* Task requirements
When you reach the line containing "Open the Thermal menu section", begin copying, and keep copying each line exactly until the listing ends.
◆ ◆ ◆ ◆
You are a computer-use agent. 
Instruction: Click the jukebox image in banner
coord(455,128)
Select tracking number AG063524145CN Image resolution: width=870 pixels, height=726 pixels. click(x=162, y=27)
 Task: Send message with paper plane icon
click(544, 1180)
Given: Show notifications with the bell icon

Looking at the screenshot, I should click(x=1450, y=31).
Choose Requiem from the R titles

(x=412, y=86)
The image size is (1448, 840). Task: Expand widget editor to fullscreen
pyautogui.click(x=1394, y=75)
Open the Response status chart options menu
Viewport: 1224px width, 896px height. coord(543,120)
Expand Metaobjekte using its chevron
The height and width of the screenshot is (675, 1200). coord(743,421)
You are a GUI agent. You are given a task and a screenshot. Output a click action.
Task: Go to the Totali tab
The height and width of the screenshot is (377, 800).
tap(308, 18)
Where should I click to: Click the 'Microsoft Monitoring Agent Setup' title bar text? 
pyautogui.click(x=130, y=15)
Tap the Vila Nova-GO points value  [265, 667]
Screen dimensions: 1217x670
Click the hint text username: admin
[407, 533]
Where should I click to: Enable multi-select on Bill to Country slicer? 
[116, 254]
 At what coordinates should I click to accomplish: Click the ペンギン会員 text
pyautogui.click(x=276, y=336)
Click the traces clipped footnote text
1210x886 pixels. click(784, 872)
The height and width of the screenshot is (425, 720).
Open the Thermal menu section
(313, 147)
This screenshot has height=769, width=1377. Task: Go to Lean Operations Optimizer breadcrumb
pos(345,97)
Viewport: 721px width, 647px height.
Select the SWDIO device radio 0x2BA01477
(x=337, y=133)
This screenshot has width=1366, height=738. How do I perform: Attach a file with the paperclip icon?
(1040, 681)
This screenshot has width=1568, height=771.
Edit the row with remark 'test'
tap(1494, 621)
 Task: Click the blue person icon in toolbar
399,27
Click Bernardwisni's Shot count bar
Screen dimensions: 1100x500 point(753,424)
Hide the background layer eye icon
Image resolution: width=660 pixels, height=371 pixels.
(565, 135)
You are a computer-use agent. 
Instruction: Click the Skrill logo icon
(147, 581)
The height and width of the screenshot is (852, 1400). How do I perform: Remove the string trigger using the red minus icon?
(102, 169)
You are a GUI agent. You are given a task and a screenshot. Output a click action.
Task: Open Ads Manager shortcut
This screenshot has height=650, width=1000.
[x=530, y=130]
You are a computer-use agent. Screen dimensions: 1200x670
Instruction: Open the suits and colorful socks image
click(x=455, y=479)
◆ ◆ ◆ ◆
* Task solution
Open the Thermal menu section
(313, 147)
This screenshot has height=769, width=1377. Task: Go to Lean Operations Optimizer breadcrumb
pos(345,97)
Viewport: 721px width, 647px height.
Select the SWDIO device radio 0x2BA01477
(x=337, y=133)
This screenshot has width=1366, height=738. How do I perform: Attach a file with the paperclip icon?
(1040, 681)
This screenshot has width=1568, height=771.
Edit the row with remark 'test'
tap(1494, 621)
 Task: Click the blue person icon in toolbar
399,27
Click Bernardwisni's Shot count bar
Screen dimensions: 1100x500 point(753,424)
Hide the background layer eye icon
Image resolution: width=660 pixels, height=371 pixels.
(565, 135)
You are a computer-use agent. 
Instruction: Click the Skrill logo icon
(147, 581)
The height and width of the screenshot is (852, 1400). How do I perform: Remove the string trigger using the red minus icon?
(102, 169)
You are a GUI agent. You are given a task and a screenshot. Output a click action.
Task: Open Ads Manager shortcut
This screenshot has height=650, width=1000.
[x=530, y=130]
You are a computer-use agent. Screen dimensions: 1200x670
Instruction: Open the suits and colorful socks image
click(x=455, y=479)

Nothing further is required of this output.